TEXT BLOCK:
Lisa - I am glad you and Dave are becoming more friendly. Be very careful though as they are a kind unto themselves, and they change their minds like the wind so try and keep your expectations hidden and remember to keep GALing as they notice that more. Yes Kismet and I will send you over some refreshed Cabana Boys so don't worry.

Kismet - You are right movies are only make believe...Dang
H is considering a counsellor so we will see. You make a good point about his outburst being directed at the kids, I will give it some thought and when the time is right I may even point that out to him. You are right too a woman's perogative is to change her mind so i may still do that.

BB. Damn right it is hard work alot harder than I exected.
My H intellectual mmmm don't think so.
2 step forward and 1 back is damn right.
Thanks for the encouragement.

YoYo thanks for checking up, I will be over soon to get updated

O.K. little journaling
H came back for a shower before gym and then on the way back from gym OW rang he answered and said I was with him and apparantly she was just ringing to say Brett her son needed to speak to him about work. (Brett is her son that works with my H). He then hung up.

Well I sat there trying to keep cool but this just didn't feel right. I know I am naughty but I have been so good, it had to happen.

Anyhow our convo went like this:
Me: Why did she have to ring you
H: I told you Brett wants to speak to me about work.
Me: And the reason Brett couldn't ring you himself.
H: I really don't know maybe he had no credit on his phone.
Me: Yes but isn't Brett at work, he could have rung you from there
H: Oh yeah, look I have no idea, I am just telling you what she said.
Me: Yeah that's fine I believe you I just have a very hard time understanding why she is contacting you over stuff she doesn't need to. And I am sorry but it makes me feel that I can't trust you. You are in your caravan alone alot and for all I know she could be there with you and your just not telling me. It's not like it hasn't happened before.
H: Kim I promise you nothing is going on I don't see her and that is the first time I have spoken to her on the phone for a week.
Me: Yeah O.K. I want to believe you I am just saying this doesn't help me to build my trust.
H: I understand that.
Me: You know what b/c I don't feel that you show a great deal toward me and I feel like I put in all the effort I want you to answer this truthfully.
H: What
Me: Do you feel this is working or are you just not getting the spark back.
H: Yes I feel it is working, I don't want us to rush it and I think it is happening slowly. I understand that I am not showing you a great deal of affection but I have alot on my mind and I am trying to get all my bills sorted and with all the work I have been doing I am very tired. I know it is not much of an excuse but it is the truth, just give it time.

WORK TASK A:
In the post about the phone call, what reason did the caller give for ringing H?
WORK TASK B:
Resume the post about the phone call after its final sentence, keeping the writer's informal first-person voice.

EXTRACTED ENTRIES:

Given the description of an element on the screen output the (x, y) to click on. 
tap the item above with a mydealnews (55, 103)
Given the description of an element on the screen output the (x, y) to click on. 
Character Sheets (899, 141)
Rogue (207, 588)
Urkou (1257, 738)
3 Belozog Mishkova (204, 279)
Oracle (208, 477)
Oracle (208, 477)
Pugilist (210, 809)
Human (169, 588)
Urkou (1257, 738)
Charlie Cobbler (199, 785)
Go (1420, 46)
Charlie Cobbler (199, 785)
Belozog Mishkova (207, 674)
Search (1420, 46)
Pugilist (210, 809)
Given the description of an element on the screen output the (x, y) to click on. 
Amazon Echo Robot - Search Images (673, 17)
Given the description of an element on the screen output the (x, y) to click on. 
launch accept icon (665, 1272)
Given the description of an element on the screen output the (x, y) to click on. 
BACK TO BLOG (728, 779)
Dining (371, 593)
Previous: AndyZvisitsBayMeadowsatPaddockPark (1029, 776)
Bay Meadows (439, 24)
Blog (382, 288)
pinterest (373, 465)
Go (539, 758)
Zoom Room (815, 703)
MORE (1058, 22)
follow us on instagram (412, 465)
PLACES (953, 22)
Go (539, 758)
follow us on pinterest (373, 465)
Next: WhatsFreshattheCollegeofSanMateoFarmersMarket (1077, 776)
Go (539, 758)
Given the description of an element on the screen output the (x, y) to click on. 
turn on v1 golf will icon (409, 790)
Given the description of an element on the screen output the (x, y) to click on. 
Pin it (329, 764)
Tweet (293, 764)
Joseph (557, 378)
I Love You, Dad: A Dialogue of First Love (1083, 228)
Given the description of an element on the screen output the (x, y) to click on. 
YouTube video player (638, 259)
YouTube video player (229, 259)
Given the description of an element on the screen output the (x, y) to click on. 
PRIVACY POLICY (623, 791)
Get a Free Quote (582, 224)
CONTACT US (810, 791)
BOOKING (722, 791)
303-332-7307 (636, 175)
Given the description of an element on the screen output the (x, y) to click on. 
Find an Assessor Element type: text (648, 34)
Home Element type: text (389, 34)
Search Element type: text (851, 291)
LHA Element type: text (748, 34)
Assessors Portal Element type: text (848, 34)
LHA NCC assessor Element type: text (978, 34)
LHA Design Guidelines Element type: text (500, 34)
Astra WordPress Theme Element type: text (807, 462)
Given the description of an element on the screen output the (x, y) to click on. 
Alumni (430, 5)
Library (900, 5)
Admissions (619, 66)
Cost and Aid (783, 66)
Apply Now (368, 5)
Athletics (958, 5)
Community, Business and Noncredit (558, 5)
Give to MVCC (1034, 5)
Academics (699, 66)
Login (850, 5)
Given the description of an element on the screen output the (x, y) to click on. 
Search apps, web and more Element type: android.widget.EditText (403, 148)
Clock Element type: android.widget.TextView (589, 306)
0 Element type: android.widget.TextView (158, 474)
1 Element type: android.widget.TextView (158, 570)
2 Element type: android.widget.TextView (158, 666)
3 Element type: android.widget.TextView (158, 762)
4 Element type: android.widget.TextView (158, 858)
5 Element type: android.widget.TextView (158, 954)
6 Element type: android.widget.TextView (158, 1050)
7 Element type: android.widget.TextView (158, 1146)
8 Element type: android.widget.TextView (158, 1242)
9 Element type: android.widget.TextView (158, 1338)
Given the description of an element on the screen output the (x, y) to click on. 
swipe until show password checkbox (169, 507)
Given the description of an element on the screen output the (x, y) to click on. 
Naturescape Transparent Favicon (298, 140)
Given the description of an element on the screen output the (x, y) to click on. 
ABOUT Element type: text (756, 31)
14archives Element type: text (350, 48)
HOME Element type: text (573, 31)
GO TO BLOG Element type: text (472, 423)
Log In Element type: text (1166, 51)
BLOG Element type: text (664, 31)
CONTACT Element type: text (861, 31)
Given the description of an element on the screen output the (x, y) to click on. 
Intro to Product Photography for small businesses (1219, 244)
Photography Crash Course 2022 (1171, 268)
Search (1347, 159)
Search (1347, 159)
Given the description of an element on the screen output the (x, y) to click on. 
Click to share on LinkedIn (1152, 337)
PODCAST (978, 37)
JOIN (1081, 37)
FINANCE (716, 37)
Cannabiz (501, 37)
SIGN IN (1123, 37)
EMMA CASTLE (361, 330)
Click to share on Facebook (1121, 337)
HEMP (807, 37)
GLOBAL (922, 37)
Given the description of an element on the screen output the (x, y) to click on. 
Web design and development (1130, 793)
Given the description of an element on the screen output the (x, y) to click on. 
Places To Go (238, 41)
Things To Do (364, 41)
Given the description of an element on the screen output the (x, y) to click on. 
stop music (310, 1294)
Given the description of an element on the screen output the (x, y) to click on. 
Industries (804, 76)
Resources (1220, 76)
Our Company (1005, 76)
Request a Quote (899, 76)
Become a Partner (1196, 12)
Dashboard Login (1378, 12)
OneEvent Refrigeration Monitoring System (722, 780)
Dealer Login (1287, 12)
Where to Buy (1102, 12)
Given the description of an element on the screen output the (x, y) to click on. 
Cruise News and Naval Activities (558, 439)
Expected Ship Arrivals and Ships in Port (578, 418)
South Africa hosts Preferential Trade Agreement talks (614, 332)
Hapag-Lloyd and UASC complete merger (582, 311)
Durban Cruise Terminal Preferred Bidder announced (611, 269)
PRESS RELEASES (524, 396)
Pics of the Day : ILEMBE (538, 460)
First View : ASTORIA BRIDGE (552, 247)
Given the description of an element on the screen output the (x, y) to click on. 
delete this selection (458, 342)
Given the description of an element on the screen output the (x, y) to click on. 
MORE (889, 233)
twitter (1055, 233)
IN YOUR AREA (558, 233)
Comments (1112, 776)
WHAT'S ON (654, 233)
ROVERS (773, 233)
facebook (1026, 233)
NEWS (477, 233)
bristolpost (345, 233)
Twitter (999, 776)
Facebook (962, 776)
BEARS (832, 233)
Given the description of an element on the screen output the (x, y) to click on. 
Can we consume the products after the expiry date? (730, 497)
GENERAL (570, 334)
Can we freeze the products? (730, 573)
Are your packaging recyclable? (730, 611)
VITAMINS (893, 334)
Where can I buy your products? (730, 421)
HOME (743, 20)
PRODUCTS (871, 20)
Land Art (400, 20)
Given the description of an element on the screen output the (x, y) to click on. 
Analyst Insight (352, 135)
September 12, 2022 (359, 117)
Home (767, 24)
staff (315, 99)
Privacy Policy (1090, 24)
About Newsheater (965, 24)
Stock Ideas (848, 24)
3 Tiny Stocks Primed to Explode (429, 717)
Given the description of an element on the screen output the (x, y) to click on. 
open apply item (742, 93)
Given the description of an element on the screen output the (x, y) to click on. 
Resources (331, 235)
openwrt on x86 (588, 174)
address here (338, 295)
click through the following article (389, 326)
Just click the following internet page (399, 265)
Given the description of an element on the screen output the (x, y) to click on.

ANSWER SPACE A:
She said her son Brett needed to speak to H about work.

ANSWER SPACE B:
Me: I have given it time nearly 9 months. Dont get me wrong I do not want you to move back in but I just want you to show me some interest make me feel like I am important to you, if you cant do that then say so, it is fine.
H: You are important for me and I will show you that in time just be a bit more patient.
Me: O.K. I just can't guarantee how long I can wait, I love you and I want this to work but if I feel it isn't, I dont want to waste my time as then I will have wasted so much time. I am sorry if that sounds selfish but you know I am anything but selfish.
H: Yes I know, look it will get better, have some patience let me sort myself out it will get better, I don't want to end anything, I want this to work, I do want to be with you.
Me: Thankyou that helps a little, I will leave it alone for now and try and deal with each day as it comes.

We chatted a bit more and that was about it. I know I probably went against the rules a bit but I am determined from the start to have our R different. I want us to be able to say whatever we feel and talk through it, which I think we are kind of doing. Gosh you have alot of mixed emotions when you are trying to work all this out, it is soooo hard and keeping myself and my feelings to myself just doesn't work for me. I am open and honest always about everything I have no secrets with anyone not even my friends, that is just me and H would have to know that after 12 years.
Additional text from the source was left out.